Material for this exercise:

=== Section Start ===

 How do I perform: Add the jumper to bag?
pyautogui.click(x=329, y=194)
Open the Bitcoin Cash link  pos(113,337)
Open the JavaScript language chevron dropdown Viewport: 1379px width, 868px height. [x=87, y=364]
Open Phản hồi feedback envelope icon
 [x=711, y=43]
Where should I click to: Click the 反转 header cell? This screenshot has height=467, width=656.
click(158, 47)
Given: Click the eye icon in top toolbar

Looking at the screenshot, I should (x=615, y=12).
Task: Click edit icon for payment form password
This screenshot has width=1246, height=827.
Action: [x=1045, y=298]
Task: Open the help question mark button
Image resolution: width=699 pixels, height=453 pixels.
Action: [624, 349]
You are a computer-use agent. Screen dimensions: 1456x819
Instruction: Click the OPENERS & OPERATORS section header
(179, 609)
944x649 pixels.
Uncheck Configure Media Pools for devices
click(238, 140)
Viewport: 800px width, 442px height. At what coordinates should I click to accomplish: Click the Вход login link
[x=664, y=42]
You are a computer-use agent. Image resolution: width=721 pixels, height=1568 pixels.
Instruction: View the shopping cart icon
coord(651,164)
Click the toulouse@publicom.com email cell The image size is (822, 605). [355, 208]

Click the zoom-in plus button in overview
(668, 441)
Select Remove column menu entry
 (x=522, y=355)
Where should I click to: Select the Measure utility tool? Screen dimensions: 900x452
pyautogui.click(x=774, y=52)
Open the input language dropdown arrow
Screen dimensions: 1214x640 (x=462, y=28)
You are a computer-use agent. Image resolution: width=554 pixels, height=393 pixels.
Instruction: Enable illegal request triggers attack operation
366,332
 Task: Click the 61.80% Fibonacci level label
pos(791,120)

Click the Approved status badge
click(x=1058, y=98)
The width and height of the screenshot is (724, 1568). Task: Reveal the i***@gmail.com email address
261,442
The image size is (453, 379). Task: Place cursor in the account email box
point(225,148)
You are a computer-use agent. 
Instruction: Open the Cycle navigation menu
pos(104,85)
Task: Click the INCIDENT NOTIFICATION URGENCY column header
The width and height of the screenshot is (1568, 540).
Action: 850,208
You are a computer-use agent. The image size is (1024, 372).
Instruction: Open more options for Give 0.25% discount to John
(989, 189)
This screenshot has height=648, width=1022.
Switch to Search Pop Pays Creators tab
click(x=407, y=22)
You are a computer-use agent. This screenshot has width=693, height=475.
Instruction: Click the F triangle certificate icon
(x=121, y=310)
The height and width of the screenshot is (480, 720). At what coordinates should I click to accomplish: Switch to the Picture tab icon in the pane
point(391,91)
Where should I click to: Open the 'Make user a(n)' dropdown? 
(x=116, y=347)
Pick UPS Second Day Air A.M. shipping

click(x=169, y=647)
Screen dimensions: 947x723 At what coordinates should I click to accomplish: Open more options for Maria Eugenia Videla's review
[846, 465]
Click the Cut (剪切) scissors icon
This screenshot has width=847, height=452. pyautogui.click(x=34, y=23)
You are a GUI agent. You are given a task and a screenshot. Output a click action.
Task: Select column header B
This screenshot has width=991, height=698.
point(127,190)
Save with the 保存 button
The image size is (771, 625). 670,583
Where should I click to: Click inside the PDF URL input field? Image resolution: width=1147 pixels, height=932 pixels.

=== Section End ===

What the task asks: Every entry is to be restated word for word, with nothing dropped.

Answer:
 How do I perform: Add the jumper to bag?
pyautogui.click(x=329, y=194)
Open the Bitcoin Cash link  pos(113,337)
Open the JavaScript language chevron dropdown Viewport: 1379px width, 868px height. [x=87, y=364]
Open Phản hồi feedback envelope icon
 [x=711, y=43]
Where should I click to: Click the 反转 header cell? This screenshot has height=467, width=656.
click(158, 47)
Given: Click the eye icon in top toolbar

Looking at the screenshot, I should (x=615, y=12).
Task: Click edit icon for payment form password
This screenshot has width=1246, height=827.
Action: [x=1045, y=298]
Task: Open the help question mark button
Image resolution: width=699 pixels, height=453 pixels.
Action: [624, 349]
You are a computer-use agent. Screen dimensions: 1456x819
Instruction: Click the OPENERS & OPERATORS section header
(179, 609)
944x649 pixels.
Uncheck Configure Media Pools for devices
click(238, 140)
Viewport: 800px width, 442px height. At what coordinates should I click to accomplish: Click the Вход login link
[x=664, y=42]
You are a computer-use agent. Image resolution: width=721 pixels, height=1568 pixels.
Instruction: View the shopping cart icon
coord(651,164)
Click the toulouse@publicom.com email cell The image size is (822, 605). [355, 208]

Click the zoom-in plus button in overview
(668, 441)
Select Remove column menu entry
 (x=522, y=355)
Where should I click to: Select the Measure utility tool? Screen dimensions: 900x452
pyautogui.click(x=774, y=52)
Open the input language dropdown arrow
Screen dimensions: 1214x640 (x=462, y=28)
You are a computer-use agent. Image resolution: width=554 pixels, height=393 pixels.
Instruction: Enable illegal request triggers attack operation
366,332
 Task: Click the 61.80% Fibonacci level label
pos(791,120)

Click the Approved status badge
click(x=1058, y=98)
The width and height of the screenshot is (724, 1568). Task: Reveal the i***@gmail.com email address
261,442
The image size is (453, 379). Task: Place cursor in the account email box
point(225,148)
You are a computer-use agent. 
Instruction: Open the Cycle navigation menu
pos(104,85)
Task: Click the INCIDENT NOTIFICATION URGENCY column header
The width and height of the screenshot is (1568, 540).
Action: 850,208
You are a computer-use agent. The image size is (1024, 372).
Instruction: Open more options for Give 0.25% discount to John
(989, 189)
This screenshot has height=648, width=1022.
Switch to Search Pop Pays Creators tab
click(x=407, y=22)
You are a computer-use agent. This screenshot has width=693, height=475.
Instruction: Click the F triangle certificate icon
(x=121, y=310)
The height and width of the screenshot is (480, 720). At what coordinates should I click to accomplish: Switch to the Picture tab icon in the pane
point(391,91)
Where should I click to: Open the 'Make user a(n)' dropdown? 
(x=116, y=347)
Pick UPS Second Day Air A.M. shipping

click(x=169, y=647)
Screen dimensions: 947x723 At what coordinates should I click to accomplish: Open more options for Maria Eugenia Videla's review
[846, 465]
Click the Cut (剪切) scissors icon
This screenshot has width=847, height=452. pyautogui.click(x=34, y=23)
You are a GUI agent. You are given a task and a screenshot. Output a click action.
Task: Select column header B
This screenshot has width=991, height=698.
point(127,190)
Save with the 保存 button
The image size is (771, 625). 670,583
Where should I click to: Click inside the PDF URL input field? Image resolution: width=1147 pixels, height=932 pixels.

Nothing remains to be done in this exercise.